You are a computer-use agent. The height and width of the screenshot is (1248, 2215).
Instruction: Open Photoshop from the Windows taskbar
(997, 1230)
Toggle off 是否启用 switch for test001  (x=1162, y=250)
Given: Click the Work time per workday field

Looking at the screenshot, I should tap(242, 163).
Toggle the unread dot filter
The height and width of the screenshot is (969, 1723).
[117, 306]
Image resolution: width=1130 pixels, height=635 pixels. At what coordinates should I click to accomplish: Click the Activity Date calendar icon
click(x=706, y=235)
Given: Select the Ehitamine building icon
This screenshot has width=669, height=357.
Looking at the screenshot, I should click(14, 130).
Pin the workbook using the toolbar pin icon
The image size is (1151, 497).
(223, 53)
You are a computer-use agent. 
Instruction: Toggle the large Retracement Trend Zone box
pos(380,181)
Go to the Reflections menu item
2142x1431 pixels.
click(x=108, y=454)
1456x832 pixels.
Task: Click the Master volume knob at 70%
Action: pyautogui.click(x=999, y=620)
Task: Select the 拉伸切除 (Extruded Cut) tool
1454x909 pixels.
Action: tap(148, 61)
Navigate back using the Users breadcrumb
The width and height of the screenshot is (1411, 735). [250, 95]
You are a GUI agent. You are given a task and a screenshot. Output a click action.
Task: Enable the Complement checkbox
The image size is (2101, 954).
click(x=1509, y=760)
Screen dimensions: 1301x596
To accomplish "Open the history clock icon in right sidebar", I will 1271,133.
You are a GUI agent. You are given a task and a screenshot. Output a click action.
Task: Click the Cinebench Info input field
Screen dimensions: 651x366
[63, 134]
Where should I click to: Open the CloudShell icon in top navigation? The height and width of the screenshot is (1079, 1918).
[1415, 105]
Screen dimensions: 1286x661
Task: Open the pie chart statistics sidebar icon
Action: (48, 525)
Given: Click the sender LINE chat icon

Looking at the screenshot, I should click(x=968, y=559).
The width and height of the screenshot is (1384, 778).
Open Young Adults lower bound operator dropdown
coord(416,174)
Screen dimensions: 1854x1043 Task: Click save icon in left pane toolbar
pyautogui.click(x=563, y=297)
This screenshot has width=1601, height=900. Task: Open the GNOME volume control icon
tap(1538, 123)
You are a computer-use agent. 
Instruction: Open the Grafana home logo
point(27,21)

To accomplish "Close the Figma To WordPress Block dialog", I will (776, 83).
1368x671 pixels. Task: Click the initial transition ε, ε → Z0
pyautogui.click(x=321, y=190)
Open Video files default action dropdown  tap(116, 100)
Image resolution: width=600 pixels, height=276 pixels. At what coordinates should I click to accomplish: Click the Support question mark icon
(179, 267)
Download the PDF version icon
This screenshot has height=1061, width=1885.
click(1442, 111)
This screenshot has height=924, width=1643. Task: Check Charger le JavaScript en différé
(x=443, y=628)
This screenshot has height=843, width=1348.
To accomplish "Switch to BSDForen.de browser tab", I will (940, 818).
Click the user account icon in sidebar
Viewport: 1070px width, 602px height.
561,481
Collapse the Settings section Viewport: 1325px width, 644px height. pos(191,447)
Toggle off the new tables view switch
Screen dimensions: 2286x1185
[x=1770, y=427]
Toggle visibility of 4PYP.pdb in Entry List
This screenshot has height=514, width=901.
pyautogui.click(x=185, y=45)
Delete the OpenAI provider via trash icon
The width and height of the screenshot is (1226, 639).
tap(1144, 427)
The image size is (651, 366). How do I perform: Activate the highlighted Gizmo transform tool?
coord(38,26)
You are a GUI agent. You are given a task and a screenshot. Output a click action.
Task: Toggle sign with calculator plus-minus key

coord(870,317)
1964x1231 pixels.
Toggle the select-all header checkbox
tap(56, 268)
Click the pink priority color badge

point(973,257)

____________

Exercise goal
Whatever appears in the data above should be set down again exactly.

Response to this task
You are a computer-use agent. The height and width of the screenshot is (1248, 2215).
Instruction: Open Photoshop from the Windows taskbar
(997, 1230)
Toggle off 是否启用 switch for test001  (x=1162, y=250)
Given: Click the Work time per workday field

Looking at the screenshot, I should tap(242, 163).
Toggle the unread dot filter
The height and width of the screenshot is (969, 1723).
[117, 306]
Image resolution: width=1130 pixels, height=635 pixels. At what coordinates should I click to accomplish: Click the Activity Date calendar icon
click(x=706, y=235)
Given: Select the Ehitamine building icon
This screenshot has width=669, height=357.
Looking at the screenshot, I should click(14, 130).
Pin the workbook using the toolbar pin icon
The image size is (1151, 497).
(223, 53)
You are a computer-use agent. 
Instruction: Toggle the large Retracement Trend Zone box
pos(380,181)
Go to the Reflections menu item
2142x1431 pixels.
click(x=108, y=454)
1456x832 pixels.
Task: Click the Master volume knob at 70%
Action: pyautogui.click(x=999, y=620)
Task: Select the 拉伸切除 (Extruded Cut) tool
1454x909 pixels.
Action: tap(148, 61)
Navigate back using the Users breadcrumb
The width and height of the screenshot is (1411, 735). [250, 95]
You are a GUI agent. You are given a task and a screenshot. Output a click action.
Task: Enable the Complement checkbox
The image size is (2101, 954).
click(x=1509, y=760)
Screen dimensions: 1301x596
To accomplish "Open the history clock icon in right sidebar", I will 1271,133.
You are a GUI agent. You are given a task and a screenshot. Output a click action.
Task: Click the Cinebench Info input field
Screen dimensions: 651x366
[63, 134]
Where should I click to: Open the CloudShell icon in top navigation? The height and width of the screenshot is (1079, 1918).
[1415, 105]
Screen dimensions: 1286x661
Task: Open the pie chart statistics sidebar icon
Action: (48, 525)
Given: Click the sender LINE chat icon

Looking at the screenshot, I should click(x=968, y=559).
The width and height of the screenshot is (1384, 778).
Open Young Adults lower bound operator dropdown
coord(416,174)
Screen dimensions: 1854x1043 Task: Click save icon in left pane toolbar
pyautogui.click(x=563, y=297)
This screenshot has width=1601, height=900. Task: Open the GNOME volume control icon
tap(1538, 123)
You are a computer-use agent. 
Instruction: Open the Grafana home logo
point(27,21)

To accomplish "Close the Figma To WordPress Block dialog", I will (776, 83).
1368x671 pixels. Task: Click the initial transition ε, ε → Z0
pyautogui.click(x=321, y=190)
Open Video files default action dropdown  tap(116, 100)
Image resolution: width=600 pixels, height=276 pixels. At what coordinates should I click to accomplish: Click the Support question mark icon
(179, 267)
Download the PDF version icon
This screenshot has height=1061, width=1885.
click(1442, 111)
This screenshot has height=924, width=1643. Task: Check Charger le JavaScript en différé
(x=443, y=628)
This screenshot has height=843, width=1348.
To accomplish "Switch to BSDForen.de browser tab", I will (940, 818).
Click the user account icon in sidebar
Viewport: 1070px width, 602px height.
561,481
Collapse the Settings section Viewport: 1325px width, 644px height. pos(191,447)
Toggle off the new tables view switch
Screen dimensions: 2286x1185
[x=1770, y=427]
Toggle visibility of 4PYP.pdb in Entry List
This screenshot has height=514, width=901.
pyautogui.click(x=185, y=45)
Delete the OpenAI provider via trash icon
The width and height of the screenshot is (1226, 639).
tap(1144, 427)
The image size is (651, 366). How do I perform: Activate the highlighted Gizmo transform tool?
coord(38,26)
You are a GUI agent. You are given a task and a screenshot. Output a click action.
Task: Toggle sign with calculator plus-minus key

coord(870,317)
1964x1231 pixels.
Toggle the select-all header checkbox
tap(56, 268)
Click the pink priority color badge

point(973,257)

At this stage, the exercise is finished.